Shoddy journalism aside, there is no plausible reason for any spider to burrow into skin, and no physical attributes that would allow them success at it, either. Spiders can’t do it for the same reasons giraffes can’t hover: the laws of physics just don’t work that way, not for the way spiders are built. Here are a few reasons why the story simply could not have happened as reported.
1. Spiders are active animals that need to breathe. That’s hard to do when trapped under skin, and spiders lack the breathing tubes of real skin-burrowers like botfly.
2. Spiders are too delicate. Animals that burrow are strong, compact, and stubby. Think of the bullet-like build and short, powerful legs of a mole or a wombat. Serious burrowers like earthworms lack legs altogether. What’s a spider? Pretty much the opposite. Inconvenient legs everywhere, and far too spindly and weak to burrow. (A few spiders do make soil burrows, but soil is a rather different and more forgiving medium).

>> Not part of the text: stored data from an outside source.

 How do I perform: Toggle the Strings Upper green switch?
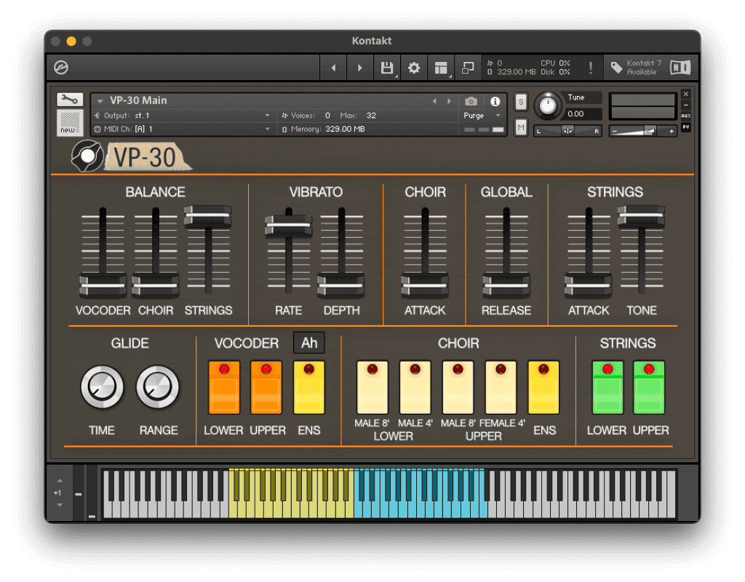[649, 387]
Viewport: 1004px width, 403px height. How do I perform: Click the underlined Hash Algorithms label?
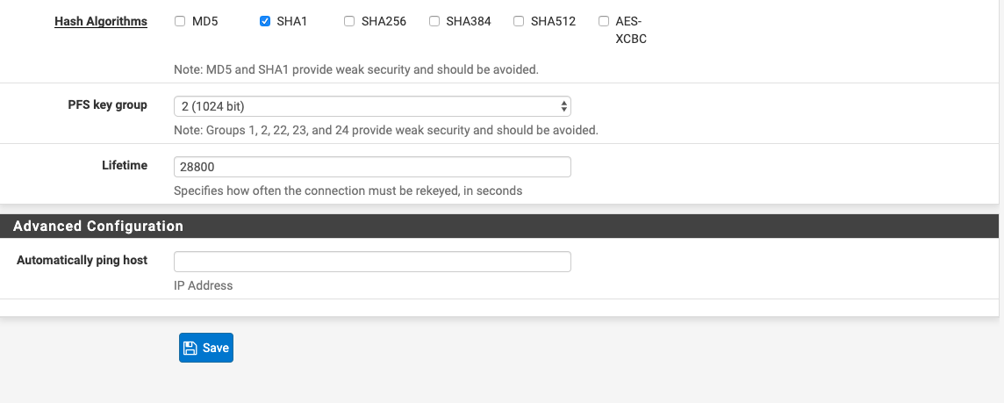click(x=101, y=22)
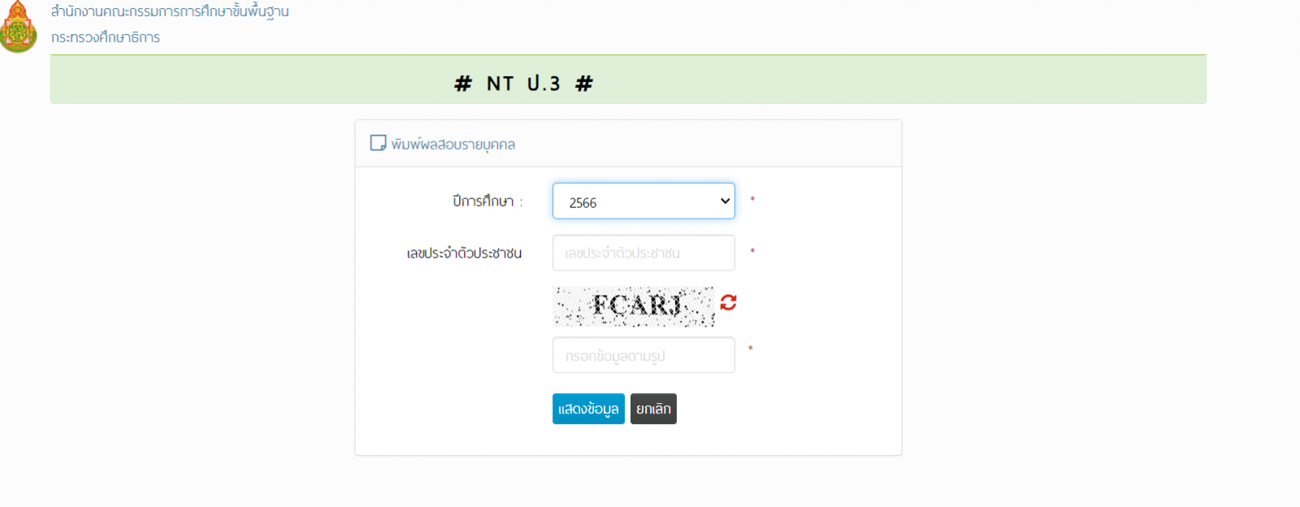Click the NT ป.3 banner title
Viewport: 1300px width, 507px height.
[523, 84]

3. Spiders lack an implement for opening a suitable entry hole. Spiders have fangs, which are thin and sharp and can appear scary, but if you’ve ever tried to dig a hole using only hypodermic needles you’ll appreciate the uphill battle a spider faces.

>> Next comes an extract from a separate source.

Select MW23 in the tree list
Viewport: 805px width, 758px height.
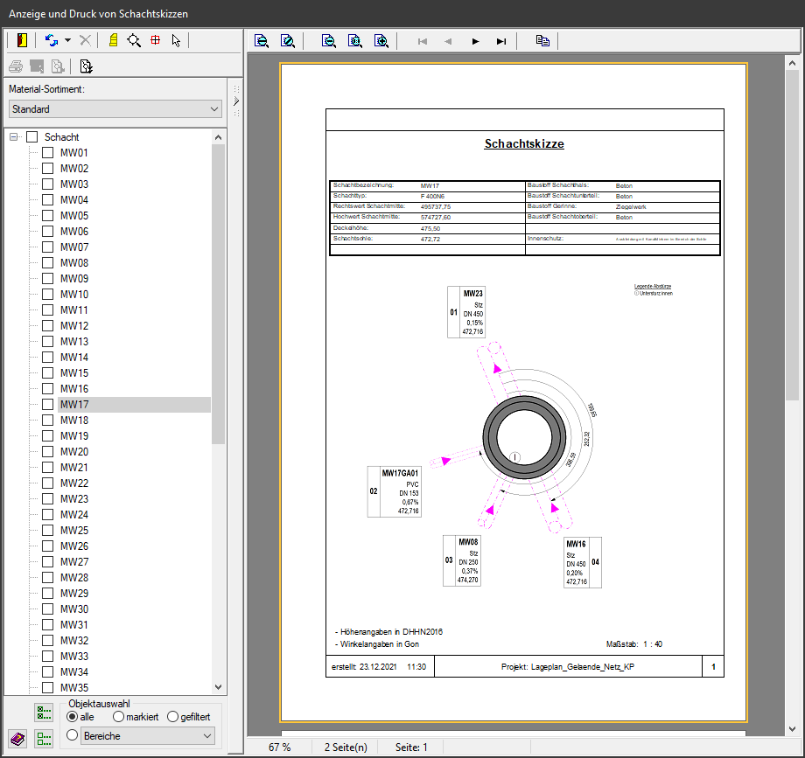pyautogui.click(x=74, y=499)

Also, there has never been a single confirmed observation of a skin-burrowing spider.
So, no. You don’t have to worry about skin spiders.
Your headline alone made me laugh out loud. However, it was clearly needed. =) Nicely addressed.

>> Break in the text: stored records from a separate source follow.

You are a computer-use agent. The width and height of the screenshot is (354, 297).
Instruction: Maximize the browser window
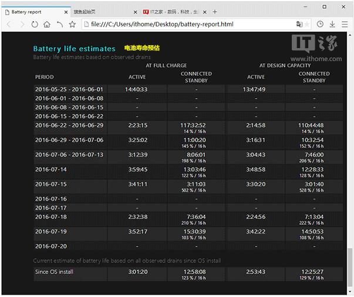(x=325, y=5)
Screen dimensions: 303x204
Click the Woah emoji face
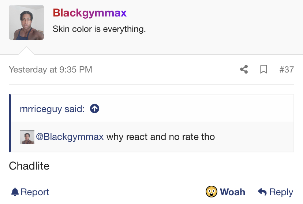coord(212,192)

What a great explanation. Something I will pass along on an as needed basis.
I’d like to see a journalist take the time to do a scientific analysis of spiders with regard to this “story” and not just jump on the yellow journalistic bandwagon of “spider fear”. Ethical journalism would dispel falsehoods and myths and educate readers.
It happened to me as a child. I had these little red bubbles coming out in a straight line down my right arm. Doctors at Mayo Clinic in Rochester (where I lived) asked me if they could take away one of the red bubbles. I agreed but knew nothing about it afterwards. The “thing” went away with a simple ointment.
But Alex what if the cell phone signals that are bouncing off of chemtrails are making the spiders dig into our skin? Did you ever stop to think of that?
Sorry, MrILoveTheAnts, I was so preoccupied still thinking about cell phone signals causing colony collapse in Honeybees, that I never considered that possibility !
There are, in fact, soil-burrowing spiders, such as trap-door tarantulas, Geolycosa wolf spiders, etc. They are stout -legged, rugged beasties, as spiders go. Here an article on how burrowing wolf spiders do their namesake burrowing: http://www.ncbi.nlm.nih.gov/pubmed/21529154.
I see what you did there, trying to blame NIH for diverting research money away from The Ebola Cure by working on hairy nasty spiders that could possibly burrow under your skin. But it says ‘boluses’ even in the abstract, so you can kiss that effort goodbye straightaway.
You saw right through my motives, BioBob. 😉
Reminds me of a co-student working on ants in Columbia who had a bot fly embedded in his shoulder. Let it grow to maturity there so he could collect the adult.